SEASIDE HEIGHTS - Unclear why any teen would want to party in this town, where rent-a-cops are writing tickets faster than a quick pee on a lawn ornament. This summer, borough officials are ratcheting enforcement up another notch, not allowing any motel room to be booked by minors and requiring a legal, responsible adult to be on premises during the entire debauchery. Landlords and fleabag motel owners are also in the crosshairs, as they will face penalties for renting to reckless revelers. Landlords can also be slapped with tickets for having too many people congregating on the front sidewalk. NJ 101.5 adds that bars are no longer allowed to host "teen nights," where kids can get in, but they just can't drink. (Add chortle here.) It's all part of branding Seaside Heights as family-friendly destination, if that could ever be possible.
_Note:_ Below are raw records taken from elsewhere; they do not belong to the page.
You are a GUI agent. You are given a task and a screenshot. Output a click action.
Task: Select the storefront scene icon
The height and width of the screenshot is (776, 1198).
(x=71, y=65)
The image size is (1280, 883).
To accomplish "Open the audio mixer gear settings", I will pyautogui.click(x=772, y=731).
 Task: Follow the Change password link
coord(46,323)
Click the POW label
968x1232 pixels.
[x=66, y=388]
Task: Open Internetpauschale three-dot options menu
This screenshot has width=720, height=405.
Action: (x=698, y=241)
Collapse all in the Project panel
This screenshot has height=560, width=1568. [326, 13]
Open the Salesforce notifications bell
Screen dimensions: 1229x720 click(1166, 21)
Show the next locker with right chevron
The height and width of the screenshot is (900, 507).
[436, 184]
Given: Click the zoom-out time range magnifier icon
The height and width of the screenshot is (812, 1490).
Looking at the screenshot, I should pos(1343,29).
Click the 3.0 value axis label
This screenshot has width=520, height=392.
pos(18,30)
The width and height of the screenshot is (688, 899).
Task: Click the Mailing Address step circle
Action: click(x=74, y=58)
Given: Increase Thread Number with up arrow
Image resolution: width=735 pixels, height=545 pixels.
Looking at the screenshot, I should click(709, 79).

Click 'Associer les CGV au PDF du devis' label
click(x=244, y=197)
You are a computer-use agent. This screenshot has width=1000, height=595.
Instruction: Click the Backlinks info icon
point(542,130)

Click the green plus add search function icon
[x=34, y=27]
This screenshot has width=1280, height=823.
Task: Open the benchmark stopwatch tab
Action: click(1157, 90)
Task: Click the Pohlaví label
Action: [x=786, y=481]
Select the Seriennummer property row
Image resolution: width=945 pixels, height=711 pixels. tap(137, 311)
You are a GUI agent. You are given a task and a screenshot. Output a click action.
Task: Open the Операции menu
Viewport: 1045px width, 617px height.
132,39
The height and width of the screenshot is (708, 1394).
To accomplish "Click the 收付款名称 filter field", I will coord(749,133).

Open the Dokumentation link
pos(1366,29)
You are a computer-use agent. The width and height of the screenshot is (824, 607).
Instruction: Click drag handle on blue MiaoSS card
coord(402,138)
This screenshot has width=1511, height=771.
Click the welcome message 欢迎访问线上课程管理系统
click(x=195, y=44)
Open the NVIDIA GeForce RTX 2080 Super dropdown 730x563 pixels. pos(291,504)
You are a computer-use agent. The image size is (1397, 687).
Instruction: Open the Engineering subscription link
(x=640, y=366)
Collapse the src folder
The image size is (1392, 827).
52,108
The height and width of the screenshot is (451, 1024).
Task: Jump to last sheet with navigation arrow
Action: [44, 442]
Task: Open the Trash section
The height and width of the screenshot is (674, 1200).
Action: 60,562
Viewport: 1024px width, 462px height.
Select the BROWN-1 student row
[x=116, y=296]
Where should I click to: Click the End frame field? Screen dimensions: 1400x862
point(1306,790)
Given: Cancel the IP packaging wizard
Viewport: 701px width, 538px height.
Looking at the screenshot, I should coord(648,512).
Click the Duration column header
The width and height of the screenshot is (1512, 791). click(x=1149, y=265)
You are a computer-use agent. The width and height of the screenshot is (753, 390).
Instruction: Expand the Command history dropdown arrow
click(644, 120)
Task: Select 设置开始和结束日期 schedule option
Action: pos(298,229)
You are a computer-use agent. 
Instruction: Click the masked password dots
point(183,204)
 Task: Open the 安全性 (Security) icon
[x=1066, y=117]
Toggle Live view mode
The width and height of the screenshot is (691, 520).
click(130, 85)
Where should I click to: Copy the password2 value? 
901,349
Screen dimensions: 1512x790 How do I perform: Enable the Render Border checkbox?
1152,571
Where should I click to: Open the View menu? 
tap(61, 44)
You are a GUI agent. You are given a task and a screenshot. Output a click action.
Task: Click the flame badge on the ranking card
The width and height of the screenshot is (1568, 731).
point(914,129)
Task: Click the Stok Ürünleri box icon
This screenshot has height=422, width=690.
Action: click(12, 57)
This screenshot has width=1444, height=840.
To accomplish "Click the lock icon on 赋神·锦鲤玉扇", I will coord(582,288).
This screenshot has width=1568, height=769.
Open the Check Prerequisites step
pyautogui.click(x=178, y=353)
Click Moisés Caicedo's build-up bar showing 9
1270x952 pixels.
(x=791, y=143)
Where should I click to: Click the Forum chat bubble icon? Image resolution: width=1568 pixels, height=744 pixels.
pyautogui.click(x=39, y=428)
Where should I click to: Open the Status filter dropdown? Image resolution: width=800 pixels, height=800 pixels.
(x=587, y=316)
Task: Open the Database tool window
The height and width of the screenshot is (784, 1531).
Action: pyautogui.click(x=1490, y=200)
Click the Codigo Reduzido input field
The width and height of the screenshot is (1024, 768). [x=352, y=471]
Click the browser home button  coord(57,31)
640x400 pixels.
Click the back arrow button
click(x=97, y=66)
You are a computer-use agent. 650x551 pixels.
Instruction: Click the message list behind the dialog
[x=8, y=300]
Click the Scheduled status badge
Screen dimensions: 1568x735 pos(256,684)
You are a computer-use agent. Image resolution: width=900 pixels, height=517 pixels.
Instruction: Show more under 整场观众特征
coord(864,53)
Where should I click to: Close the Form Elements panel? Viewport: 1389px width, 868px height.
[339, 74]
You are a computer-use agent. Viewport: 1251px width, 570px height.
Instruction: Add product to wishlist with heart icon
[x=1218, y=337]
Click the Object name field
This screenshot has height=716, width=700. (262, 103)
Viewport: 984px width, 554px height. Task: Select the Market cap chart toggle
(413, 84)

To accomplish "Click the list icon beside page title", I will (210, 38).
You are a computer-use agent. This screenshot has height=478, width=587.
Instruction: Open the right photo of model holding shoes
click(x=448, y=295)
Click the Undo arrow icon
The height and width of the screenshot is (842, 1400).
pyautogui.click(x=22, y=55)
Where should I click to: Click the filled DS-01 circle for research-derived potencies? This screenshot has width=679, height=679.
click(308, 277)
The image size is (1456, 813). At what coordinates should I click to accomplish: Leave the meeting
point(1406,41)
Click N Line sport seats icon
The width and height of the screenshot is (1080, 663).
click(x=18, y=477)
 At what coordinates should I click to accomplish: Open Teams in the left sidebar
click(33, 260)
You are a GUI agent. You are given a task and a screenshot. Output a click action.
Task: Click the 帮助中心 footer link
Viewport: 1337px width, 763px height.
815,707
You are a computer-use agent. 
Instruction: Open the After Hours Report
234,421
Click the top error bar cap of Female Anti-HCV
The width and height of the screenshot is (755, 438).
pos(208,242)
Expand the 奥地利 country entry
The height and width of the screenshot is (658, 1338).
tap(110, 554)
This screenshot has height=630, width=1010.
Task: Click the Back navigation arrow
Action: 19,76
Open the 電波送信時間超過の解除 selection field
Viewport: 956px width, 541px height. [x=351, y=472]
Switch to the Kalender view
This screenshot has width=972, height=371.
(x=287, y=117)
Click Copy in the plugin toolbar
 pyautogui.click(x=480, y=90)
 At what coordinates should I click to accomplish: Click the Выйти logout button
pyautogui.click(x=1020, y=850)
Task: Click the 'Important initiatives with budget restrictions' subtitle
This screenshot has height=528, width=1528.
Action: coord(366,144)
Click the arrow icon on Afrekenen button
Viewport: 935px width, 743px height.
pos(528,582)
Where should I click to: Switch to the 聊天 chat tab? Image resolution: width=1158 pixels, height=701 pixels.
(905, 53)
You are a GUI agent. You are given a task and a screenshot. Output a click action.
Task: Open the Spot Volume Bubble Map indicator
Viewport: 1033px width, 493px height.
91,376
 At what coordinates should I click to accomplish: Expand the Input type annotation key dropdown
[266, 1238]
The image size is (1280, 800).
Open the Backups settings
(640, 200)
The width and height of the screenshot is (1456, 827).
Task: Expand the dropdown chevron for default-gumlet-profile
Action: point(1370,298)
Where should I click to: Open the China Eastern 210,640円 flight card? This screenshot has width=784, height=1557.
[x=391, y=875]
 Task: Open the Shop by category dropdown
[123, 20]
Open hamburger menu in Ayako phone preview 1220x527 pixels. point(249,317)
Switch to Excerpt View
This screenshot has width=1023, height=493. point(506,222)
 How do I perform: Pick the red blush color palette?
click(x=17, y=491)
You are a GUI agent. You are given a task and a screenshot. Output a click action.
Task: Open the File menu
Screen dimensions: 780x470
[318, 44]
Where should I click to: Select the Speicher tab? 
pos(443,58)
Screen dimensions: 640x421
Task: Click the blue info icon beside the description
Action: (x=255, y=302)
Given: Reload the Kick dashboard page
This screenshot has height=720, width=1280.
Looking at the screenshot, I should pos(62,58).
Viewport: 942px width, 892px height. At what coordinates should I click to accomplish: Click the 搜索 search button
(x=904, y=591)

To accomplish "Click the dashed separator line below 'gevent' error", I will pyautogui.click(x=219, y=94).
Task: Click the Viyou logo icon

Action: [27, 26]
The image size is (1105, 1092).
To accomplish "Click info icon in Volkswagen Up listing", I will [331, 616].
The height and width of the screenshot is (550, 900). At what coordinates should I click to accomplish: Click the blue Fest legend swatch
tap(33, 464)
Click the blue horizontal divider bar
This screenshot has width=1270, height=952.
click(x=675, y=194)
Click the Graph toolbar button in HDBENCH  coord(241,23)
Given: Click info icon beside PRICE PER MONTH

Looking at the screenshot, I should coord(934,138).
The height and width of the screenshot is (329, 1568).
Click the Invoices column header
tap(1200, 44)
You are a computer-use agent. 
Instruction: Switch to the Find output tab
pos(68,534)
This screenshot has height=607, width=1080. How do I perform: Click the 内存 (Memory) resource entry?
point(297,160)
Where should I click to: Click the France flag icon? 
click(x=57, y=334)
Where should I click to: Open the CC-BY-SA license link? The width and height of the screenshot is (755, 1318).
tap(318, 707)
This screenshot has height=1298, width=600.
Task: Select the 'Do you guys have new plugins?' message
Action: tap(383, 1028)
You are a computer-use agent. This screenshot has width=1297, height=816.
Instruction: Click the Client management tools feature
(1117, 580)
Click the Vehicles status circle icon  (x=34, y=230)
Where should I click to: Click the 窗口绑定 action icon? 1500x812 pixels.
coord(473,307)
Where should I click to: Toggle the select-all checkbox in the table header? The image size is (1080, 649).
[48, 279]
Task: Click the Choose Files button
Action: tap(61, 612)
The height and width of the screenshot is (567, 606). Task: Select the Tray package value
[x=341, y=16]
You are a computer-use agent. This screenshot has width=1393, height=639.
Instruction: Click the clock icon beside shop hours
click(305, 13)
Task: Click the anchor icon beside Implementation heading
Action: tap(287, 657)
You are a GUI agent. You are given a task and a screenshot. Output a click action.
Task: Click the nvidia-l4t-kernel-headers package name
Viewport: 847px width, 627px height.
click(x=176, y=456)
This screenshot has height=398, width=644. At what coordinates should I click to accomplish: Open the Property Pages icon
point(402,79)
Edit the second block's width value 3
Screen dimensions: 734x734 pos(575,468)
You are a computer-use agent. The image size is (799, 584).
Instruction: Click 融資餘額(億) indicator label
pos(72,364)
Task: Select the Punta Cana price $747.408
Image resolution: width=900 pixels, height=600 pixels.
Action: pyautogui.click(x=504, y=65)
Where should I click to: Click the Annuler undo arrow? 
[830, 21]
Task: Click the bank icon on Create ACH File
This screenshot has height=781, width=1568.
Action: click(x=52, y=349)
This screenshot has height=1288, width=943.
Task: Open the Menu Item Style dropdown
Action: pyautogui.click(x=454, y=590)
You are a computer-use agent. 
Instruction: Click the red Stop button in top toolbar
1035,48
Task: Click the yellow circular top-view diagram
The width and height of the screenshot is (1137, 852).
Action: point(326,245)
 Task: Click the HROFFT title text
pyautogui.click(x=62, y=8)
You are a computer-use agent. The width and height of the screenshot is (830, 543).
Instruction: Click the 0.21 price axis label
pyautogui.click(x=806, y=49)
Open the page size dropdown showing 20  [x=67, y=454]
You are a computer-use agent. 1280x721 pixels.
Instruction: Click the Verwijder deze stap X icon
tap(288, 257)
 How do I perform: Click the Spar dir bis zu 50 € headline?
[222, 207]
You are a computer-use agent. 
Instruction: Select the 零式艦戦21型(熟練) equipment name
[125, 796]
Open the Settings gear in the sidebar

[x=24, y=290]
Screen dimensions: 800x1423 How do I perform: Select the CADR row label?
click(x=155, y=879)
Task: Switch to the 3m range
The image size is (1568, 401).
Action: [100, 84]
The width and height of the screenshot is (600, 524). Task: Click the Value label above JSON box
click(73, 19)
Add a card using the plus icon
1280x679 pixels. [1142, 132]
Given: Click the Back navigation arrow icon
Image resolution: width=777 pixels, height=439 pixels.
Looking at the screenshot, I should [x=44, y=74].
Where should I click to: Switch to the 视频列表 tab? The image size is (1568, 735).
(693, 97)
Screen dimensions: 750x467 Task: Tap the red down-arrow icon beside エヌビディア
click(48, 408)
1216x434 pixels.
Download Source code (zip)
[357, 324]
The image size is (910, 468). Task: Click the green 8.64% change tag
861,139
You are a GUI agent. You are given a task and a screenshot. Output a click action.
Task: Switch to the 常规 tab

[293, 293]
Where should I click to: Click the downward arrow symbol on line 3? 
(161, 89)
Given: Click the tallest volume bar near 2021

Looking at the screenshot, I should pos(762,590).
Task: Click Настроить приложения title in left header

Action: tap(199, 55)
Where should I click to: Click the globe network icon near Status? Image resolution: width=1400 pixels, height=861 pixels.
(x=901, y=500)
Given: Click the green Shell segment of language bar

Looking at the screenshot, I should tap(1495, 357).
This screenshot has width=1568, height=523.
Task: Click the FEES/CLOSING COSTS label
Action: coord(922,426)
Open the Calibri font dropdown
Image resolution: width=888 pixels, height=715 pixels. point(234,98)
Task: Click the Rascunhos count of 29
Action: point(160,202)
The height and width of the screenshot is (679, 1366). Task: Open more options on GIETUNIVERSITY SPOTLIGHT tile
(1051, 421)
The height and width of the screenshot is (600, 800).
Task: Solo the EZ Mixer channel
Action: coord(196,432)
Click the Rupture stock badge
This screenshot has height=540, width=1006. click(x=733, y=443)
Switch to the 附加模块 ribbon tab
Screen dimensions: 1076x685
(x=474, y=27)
JACKSON - Here kitty, kitty. That may be a fine way, for now, to engage with a cute, six-week old feline born at Six Flags Great Adventure. But, this cuddly Siberian Tiger cub is destined to grow into 500-pound adult, one of the biggest cats in the world. The cat - named Carli, after New Jersey soccer star Carli Lloyd - is only the second tiger cub born at Great Adventure, reports Jersey Shore Online. With fewer than 500 Siberians left in the wild, it's likely Carli will become something of a celebrity at the park's Safari Off Road Adventure. Carli, fully grown, will be able to eat up to 60 pounds of food in one sitting, about the same weight as your kid. Enjoy the family trip.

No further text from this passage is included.